• [Data records]
········
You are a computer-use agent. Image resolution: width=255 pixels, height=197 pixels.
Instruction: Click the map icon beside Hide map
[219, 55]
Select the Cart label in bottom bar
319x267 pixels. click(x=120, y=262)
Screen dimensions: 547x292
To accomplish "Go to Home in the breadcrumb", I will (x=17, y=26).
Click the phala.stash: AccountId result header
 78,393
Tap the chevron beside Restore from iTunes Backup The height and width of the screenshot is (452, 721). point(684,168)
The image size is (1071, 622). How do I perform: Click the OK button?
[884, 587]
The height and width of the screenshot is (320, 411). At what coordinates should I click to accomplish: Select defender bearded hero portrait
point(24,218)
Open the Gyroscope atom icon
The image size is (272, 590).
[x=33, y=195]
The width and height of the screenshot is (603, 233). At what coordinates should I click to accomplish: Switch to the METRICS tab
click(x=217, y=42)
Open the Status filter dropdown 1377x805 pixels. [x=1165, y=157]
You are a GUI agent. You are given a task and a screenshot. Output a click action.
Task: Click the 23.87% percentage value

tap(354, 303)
········
• [Task to carry out]
As listed above, the lines from the line with "Tap the chevron" to the line with "Open the Gyroscope atom icon" are to be echoed exactly, with both ends included and nothing added.

• [Task result]
Tap the chevron beside Restore from iTunes Backup The height and width of the screenshot is (452, 721). point(684,168)
The image size is (1071, 622). How do I perform: Click the OK button?
[884, 587]
The height and width of the screenshot is (320, 411). At what coordinates should I click to accomplish: Select defender bearded hero portrait
point(24,218)
Open the Gyroscope atom icon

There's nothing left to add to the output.